The breathtaking interior of the St Francis of Assisi Church.

Perhaps the most important church in Old Goa is the Basilica of Bom Jesus, built in 1605 in a Baroque style. It is best known for holding the body of St Francis Xavier.

Just beyond lies the body of the Saint.

The Chapel of St Catherine, built in 1550, is the oldest Christian structure built in Goa. It’s earlier incarnation was built in 1510 by Afonso de Albuquerque – the second Governor of the Estadio da India.
By the mid-1700s, plague had forced the inhabitants of Old Goa to move en masse, further west to the mouth of the Mandovi River. To build their new capital city of Panjim (Panaji), the Goans simply demolished all buildings in the Old Goa – save for the religious edifices – and transported the blocks of stone and rubble down the river, reusing them in the construction of new civic and residential buildings.

The Mandovi River, just off Panjim, with its floating casinos.
Unlike Velha Goa, Panjim has the air of a provincial township, and is distinctly free of major monuments, save, perhaps, the iconic Igreja da Nossa Senhora da Imaculada Conceição, or the Cathedral of Our Lady of the Immaculate Conception. This church, previously a parish church, predates much of the city, having been built in 1609. From its location at the top of a small knoll, it commands a magnificent view of the city and the river just beyond.
Downtown Panjim is small, and easily taken in in a series of walks – which we shall undertake in the next few posts. While the city centre still contains a significant number of historic buildings, it is in the quaint little district of Fontainhas, the old Latin quarter, and its adjoining Altinho quarter, that one gets a feel of “old goa”, in the quotidian sense of the term.
Here in this oldest district of the city, one may walk for hours amongst dozens and dozens of old houses built in a historic Indo-Portuguese style. Here too, one finds delightful restaurants and cafes with traditional Goan cuisine.

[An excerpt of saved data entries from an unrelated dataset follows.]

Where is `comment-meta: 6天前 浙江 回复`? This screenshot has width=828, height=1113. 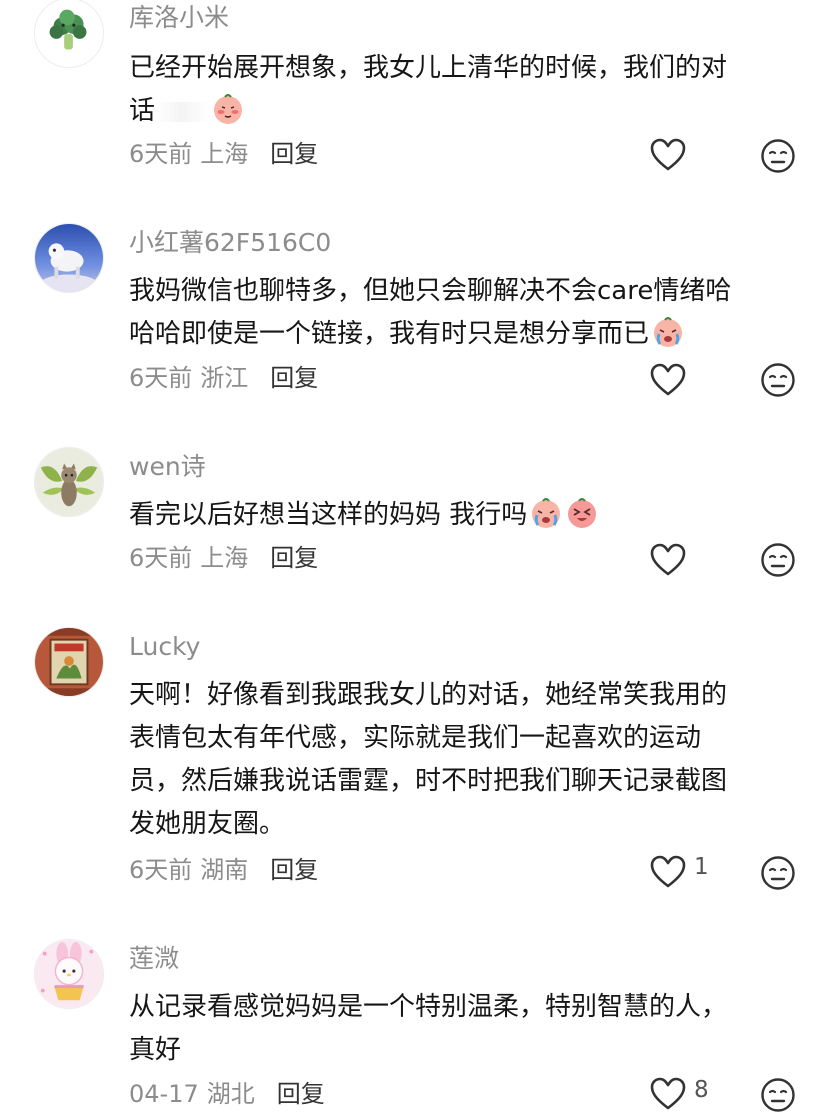 comment-meta: 6天前 浙江 回复 is located at coordinates (224, 378). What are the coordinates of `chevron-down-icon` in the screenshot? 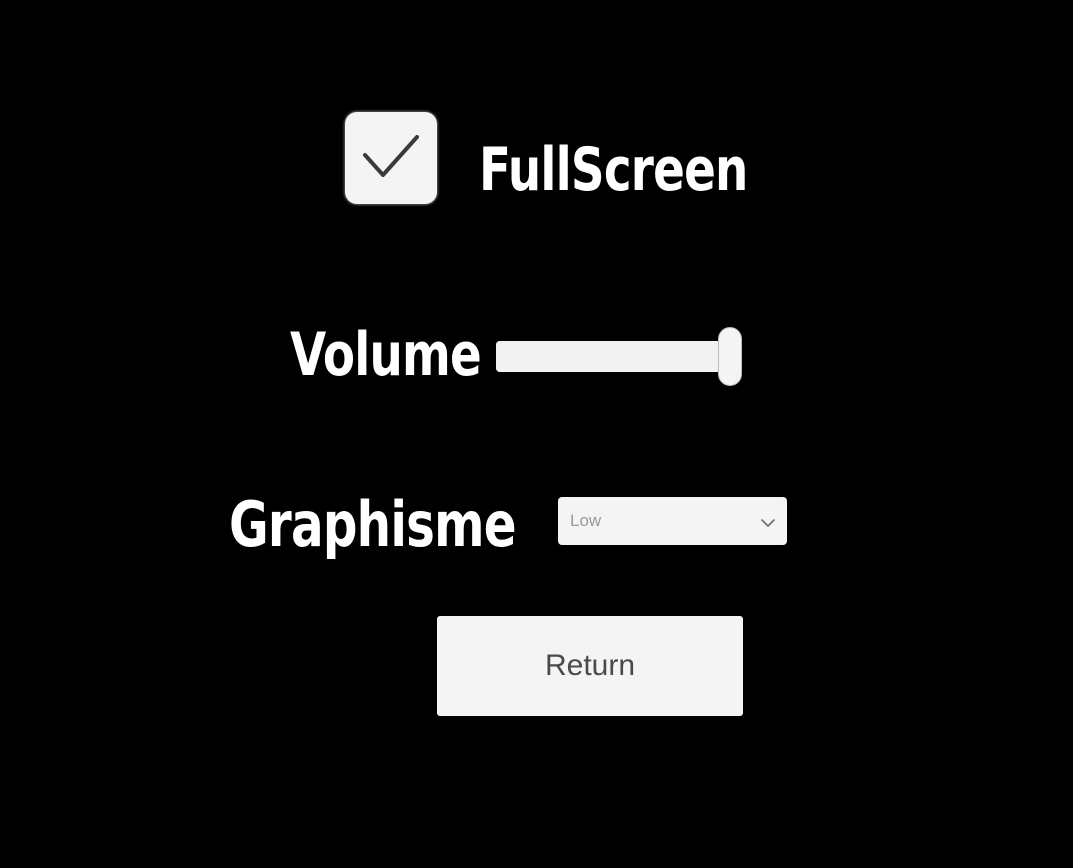 It's located at (768, 524).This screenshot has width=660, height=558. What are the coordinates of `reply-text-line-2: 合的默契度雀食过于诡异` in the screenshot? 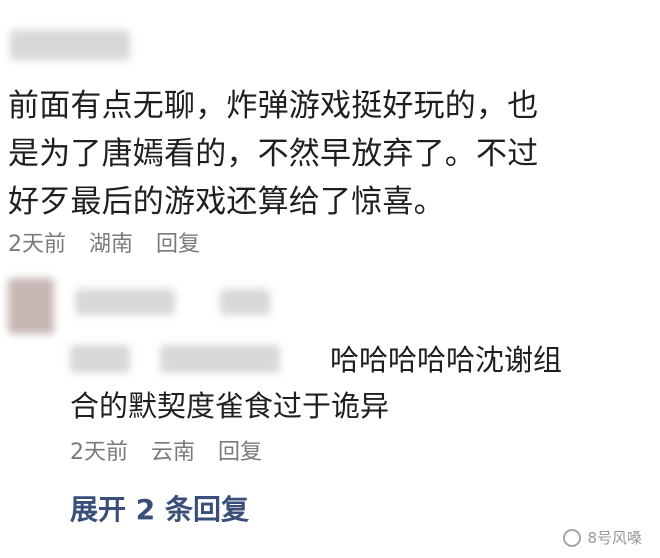 It's located at (230, 406).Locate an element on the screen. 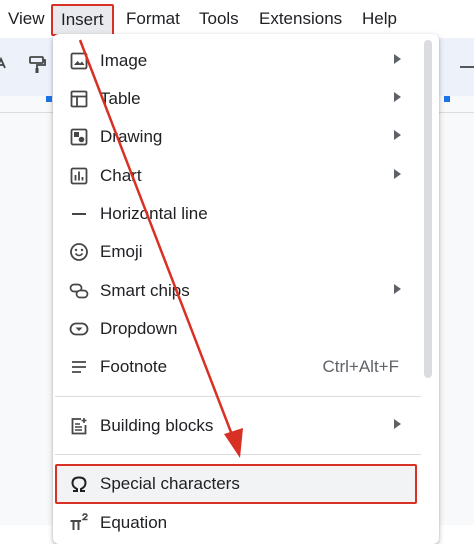 Image resolution: width=474 pixels, height=544 pixels. ruler-indent-marker is located at coordinates (49, 99).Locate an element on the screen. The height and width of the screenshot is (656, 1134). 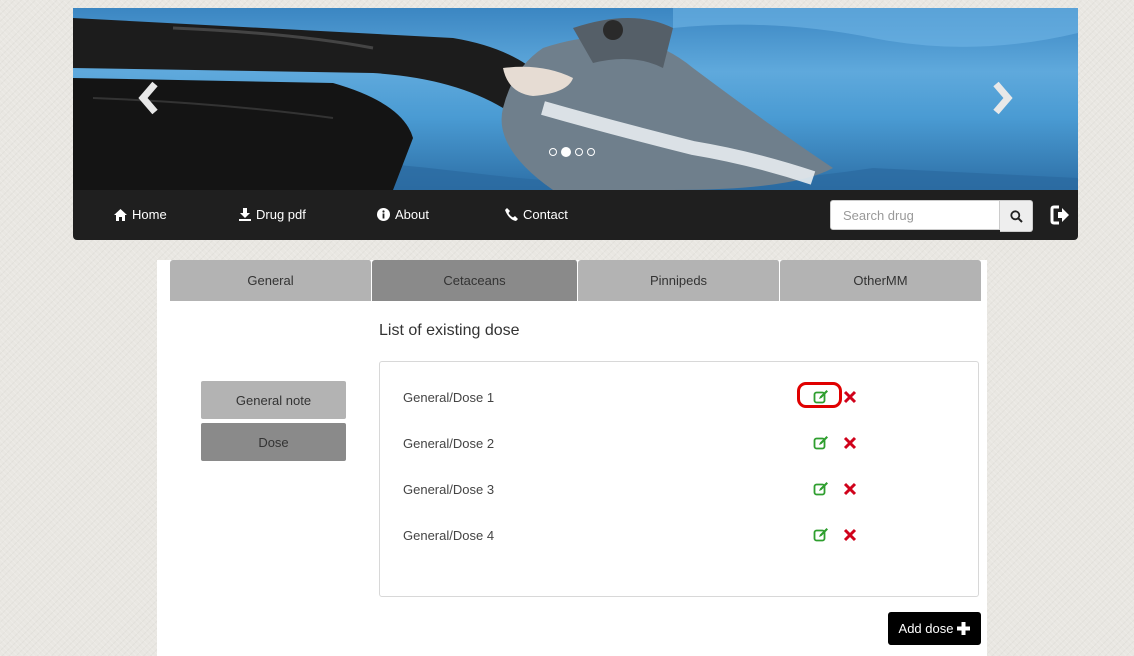
tab-pinnipeds: Pinnipeds is located at coordinates (680, 280).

This is the oldest building in Panjim – the Summer Palace of Adil Shah of Bijapur, which was repurposed as the Secretariat during the Portuguese era.

The Church of Our Lady of the Immaculate Conception, built in 1609.

Close-up of the church, with its Baroque style architecture.

The streets of Panjim are filled with colour.

The Casa da Moeda, or Panjim Mint House, circa 1834.

The Bishop’s House, in the Altinho.

Portuguese-style houses in Fontainhas, the Latin Quarter.

Indo-Portuguese style house, Fontainhas.

Azulejo tiles on the street.

Azulejo tiles on the facades of buildings, Fontainhas.

Old residences, Fontainhas.

The pink house, Fontainhas.

Small and colourful details, Fontainhas.

Art Deco, Fontainhas.
I arrived in Goa during Carnival, and the city was a awash with colour and festive cheer. With a friend in Goa showing me the sights, I was able to get a glimpse of the best the city could offer during this period – flamenco concerts in ancient churches, parades and markets in the city, and everyday people, dancing in the streets till the wee hours of the morning.

The Jardim Garcia da Orta (Garcia da Orta Gardens), all decked out for Carnival.

Large floats preparing for the evening’s parade.

The Church of Our Lady of the Mount, Old Goa, was built in the 1500s. I came here, with a friend, for a night-time concert.

Flamenco, in the courtyard of the Church of Our Lady of the Mount…

Hearty Goan food…

…and music and dancing in the streets.
Elsewhere in Goa, one of the most significant legacies of the Portuguese are a string of forts that they had erected along the coast. I visited one of the largest of them – the Aguada Fort – built in 1612 at the mouth of the Mandovi River to ward off a Dutch invasion of Goa.
Here, on the edge of the ocean, it was hard not to feel overwhelmed by the sheer enormity and audacity of the Portuguese overseas effort in the 1500s to gain control of the oceans; and the irony that all of that effort was motivated by a desire for those dry and aromatic bits of tree and shrub; those spices like pepper, cardamom and cinnamon that we view as commonplace today.

Near Reis Magos Fort.

Beach at Aguada.

View of part of Fort Aguada, from the Taj Fort Aguada Resort and Spa.

The main Fortress, Fort Aguada.

Staring out into the Ocean, Fort Aguada.

…and a backward glance at Se Cathedral, in Velha Goa.